■ Recorded information
········

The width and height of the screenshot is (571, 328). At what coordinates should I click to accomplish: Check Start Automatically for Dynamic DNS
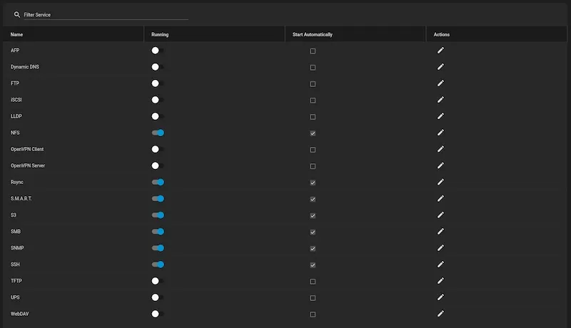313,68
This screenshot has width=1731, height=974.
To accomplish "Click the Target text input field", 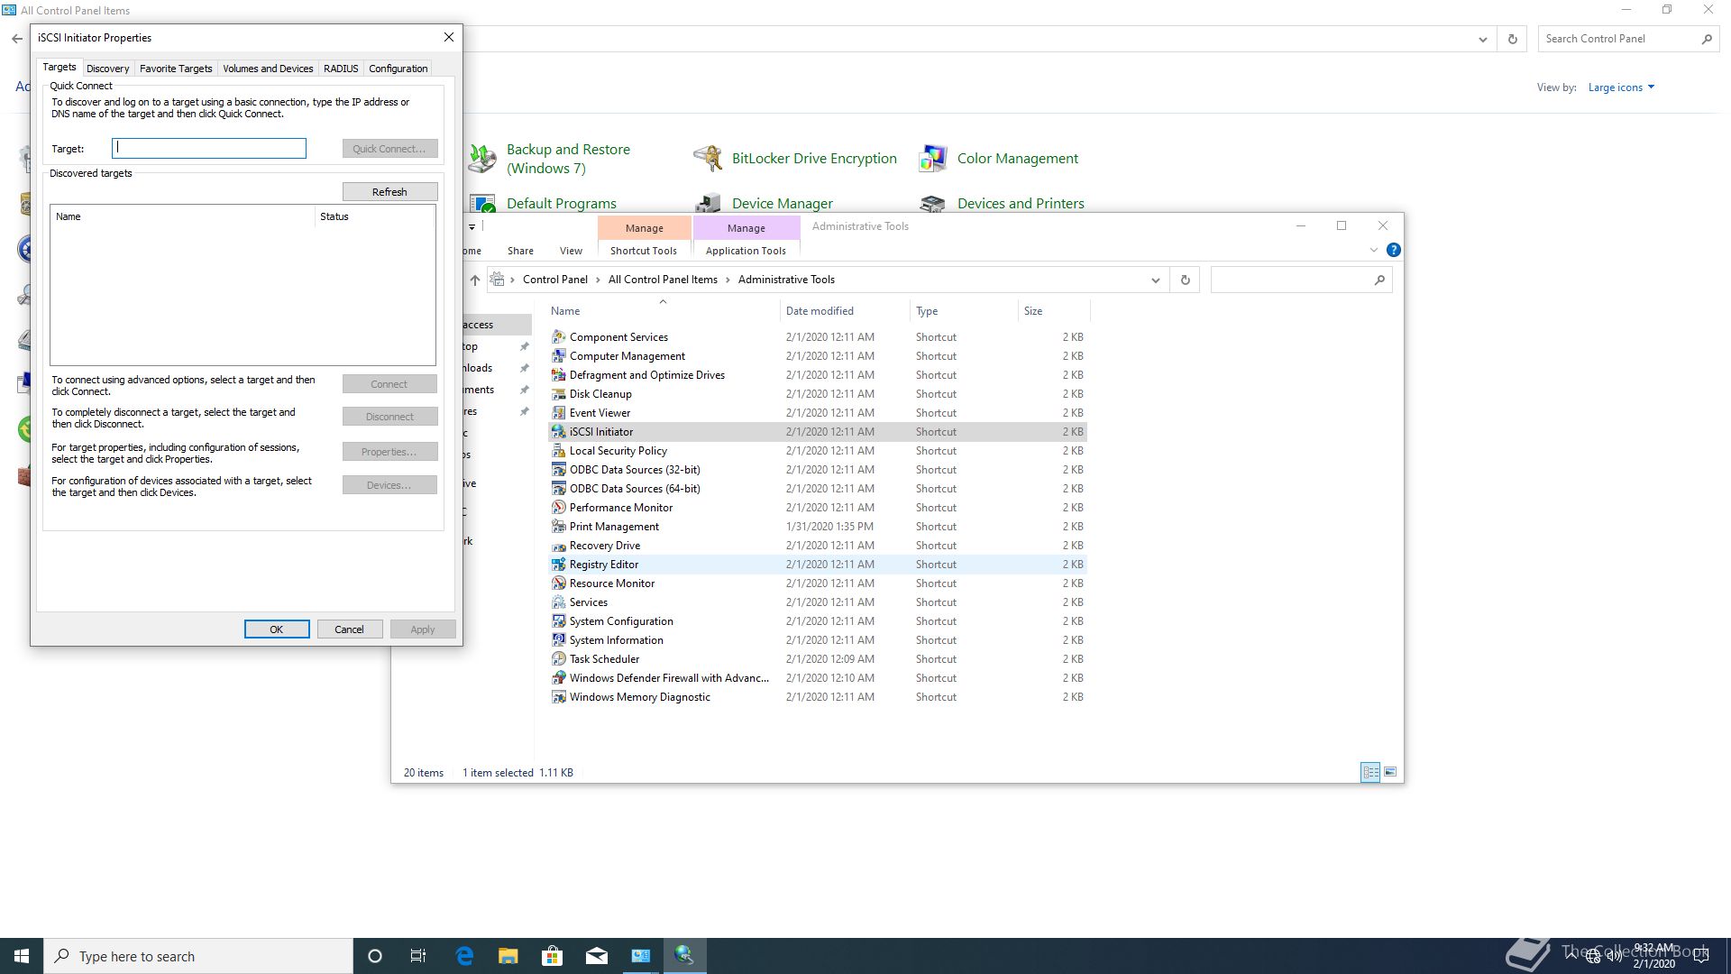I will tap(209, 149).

········

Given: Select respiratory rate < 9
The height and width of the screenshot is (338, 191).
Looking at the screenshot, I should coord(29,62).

········

■ What you will do
Rewrite the lines from the line with "Given: Select respiratory rate < 9" up to and including the line with "Looking at the", putting "heart rate" in place of "respiratory rate" and changing nothing else.

■ Answer
Given: Select heart rate < 9
The height and width of the screenshot is (338, 191).
Looking at the screenshot, I should coord(29,62).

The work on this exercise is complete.